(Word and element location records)
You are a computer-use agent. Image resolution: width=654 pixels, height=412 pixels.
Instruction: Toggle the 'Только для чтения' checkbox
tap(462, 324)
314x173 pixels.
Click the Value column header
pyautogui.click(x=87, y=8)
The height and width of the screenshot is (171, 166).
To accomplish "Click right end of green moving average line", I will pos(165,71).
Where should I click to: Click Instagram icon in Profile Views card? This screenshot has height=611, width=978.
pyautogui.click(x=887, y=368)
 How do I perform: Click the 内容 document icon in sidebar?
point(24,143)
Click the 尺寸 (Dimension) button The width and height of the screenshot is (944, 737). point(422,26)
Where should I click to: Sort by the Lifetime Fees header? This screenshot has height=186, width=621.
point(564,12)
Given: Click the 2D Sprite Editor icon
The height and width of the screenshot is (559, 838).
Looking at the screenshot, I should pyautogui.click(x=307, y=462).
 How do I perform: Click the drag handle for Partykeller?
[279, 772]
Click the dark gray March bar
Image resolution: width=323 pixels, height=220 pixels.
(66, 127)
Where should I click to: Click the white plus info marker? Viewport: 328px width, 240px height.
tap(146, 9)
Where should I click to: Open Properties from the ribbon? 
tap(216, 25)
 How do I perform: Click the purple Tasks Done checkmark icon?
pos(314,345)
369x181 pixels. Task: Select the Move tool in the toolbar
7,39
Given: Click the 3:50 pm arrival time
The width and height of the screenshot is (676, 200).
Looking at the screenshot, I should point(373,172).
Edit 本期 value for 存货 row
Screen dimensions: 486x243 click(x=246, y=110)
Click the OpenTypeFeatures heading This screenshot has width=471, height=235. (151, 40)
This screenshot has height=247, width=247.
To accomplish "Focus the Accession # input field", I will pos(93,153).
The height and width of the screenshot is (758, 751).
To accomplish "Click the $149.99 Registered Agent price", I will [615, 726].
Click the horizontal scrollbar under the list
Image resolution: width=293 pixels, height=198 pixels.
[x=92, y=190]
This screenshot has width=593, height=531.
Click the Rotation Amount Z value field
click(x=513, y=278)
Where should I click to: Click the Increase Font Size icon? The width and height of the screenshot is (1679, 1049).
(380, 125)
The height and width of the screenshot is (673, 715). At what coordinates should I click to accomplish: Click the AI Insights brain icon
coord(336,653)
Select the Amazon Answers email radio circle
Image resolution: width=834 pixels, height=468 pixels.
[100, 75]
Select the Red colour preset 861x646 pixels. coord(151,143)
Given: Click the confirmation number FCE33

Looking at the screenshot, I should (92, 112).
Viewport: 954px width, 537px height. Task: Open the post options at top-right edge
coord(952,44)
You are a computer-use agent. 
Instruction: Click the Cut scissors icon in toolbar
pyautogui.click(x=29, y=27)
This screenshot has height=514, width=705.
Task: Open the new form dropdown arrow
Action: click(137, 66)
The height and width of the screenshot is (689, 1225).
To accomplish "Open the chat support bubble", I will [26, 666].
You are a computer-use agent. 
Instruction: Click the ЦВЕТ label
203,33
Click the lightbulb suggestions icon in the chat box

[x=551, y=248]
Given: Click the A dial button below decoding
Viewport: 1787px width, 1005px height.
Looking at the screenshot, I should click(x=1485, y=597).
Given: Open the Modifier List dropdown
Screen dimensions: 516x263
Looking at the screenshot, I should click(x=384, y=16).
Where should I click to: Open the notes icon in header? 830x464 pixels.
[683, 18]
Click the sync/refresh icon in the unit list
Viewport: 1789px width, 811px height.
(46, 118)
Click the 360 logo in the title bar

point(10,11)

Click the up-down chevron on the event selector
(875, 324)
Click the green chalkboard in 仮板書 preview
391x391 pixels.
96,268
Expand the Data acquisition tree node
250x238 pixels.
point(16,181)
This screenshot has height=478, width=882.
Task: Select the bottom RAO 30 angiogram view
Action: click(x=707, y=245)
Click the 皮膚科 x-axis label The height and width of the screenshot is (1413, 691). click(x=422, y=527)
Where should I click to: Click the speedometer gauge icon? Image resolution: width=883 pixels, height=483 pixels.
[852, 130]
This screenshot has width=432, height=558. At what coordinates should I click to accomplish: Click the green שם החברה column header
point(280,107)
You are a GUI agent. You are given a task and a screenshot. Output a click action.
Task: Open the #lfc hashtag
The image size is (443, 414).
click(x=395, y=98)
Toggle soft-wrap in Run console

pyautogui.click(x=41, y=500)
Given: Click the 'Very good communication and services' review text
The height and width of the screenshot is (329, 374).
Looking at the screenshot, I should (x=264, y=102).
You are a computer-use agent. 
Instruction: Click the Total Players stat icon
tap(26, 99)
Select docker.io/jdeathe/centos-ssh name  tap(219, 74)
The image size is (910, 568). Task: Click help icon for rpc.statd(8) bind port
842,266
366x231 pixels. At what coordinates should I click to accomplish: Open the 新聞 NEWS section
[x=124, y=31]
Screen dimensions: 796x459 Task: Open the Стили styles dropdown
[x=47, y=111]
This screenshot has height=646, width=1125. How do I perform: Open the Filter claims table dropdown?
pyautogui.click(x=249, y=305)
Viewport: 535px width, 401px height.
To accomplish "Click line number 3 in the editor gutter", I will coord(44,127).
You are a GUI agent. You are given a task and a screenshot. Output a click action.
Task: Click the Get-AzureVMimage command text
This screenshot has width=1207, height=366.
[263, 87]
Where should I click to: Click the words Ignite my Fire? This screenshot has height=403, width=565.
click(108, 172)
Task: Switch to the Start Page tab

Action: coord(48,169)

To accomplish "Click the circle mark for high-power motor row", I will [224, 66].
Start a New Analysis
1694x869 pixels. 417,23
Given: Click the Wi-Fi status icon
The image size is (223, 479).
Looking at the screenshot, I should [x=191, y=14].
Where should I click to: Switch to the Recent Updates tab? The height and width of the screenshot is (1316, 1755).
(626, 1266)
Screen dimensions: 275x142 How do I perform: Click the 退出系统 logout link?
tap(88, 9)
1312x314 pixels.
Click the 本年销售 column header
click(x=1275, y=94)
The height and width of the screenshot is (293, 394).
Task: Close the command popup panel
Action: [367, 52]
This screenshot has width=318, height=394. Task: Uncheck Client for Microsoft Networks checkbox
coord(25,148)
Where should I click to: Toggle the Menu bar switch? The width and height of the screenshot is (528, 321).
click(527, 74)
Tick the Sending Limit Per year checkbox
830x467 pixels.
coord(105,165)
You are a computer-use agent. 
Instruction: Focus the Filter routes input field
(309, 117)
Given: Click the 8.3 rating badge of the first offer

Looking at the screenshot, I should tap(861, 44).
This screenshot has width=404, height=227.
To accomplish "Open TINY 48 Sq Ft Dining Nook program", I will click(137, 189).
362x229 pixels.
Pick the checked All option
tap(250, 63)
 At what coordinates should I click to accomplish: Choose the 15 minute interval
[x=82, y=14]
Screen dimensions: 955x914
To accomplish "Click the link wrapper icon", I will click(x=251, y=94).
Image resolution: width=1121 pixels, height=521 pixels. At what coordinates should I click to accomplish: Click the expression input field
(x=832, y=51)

Work to do: Transcribe the lines from the line with "The image size is (910, 568)." to the line with "[x=47, y=111]", reproducing each one precisely.

Solution to this problem:
The image size is (910, 568). Task: Click help icon for rpc.statd(8) bind port
842,266
366x231 pixels. At what coordinates should I click to accomplish: Open the 新聞 NEWS section
[x=124, y=31]
Screen dimensions: 796x459 Task: Open the Стили styles dropdown
[x=47, y=111]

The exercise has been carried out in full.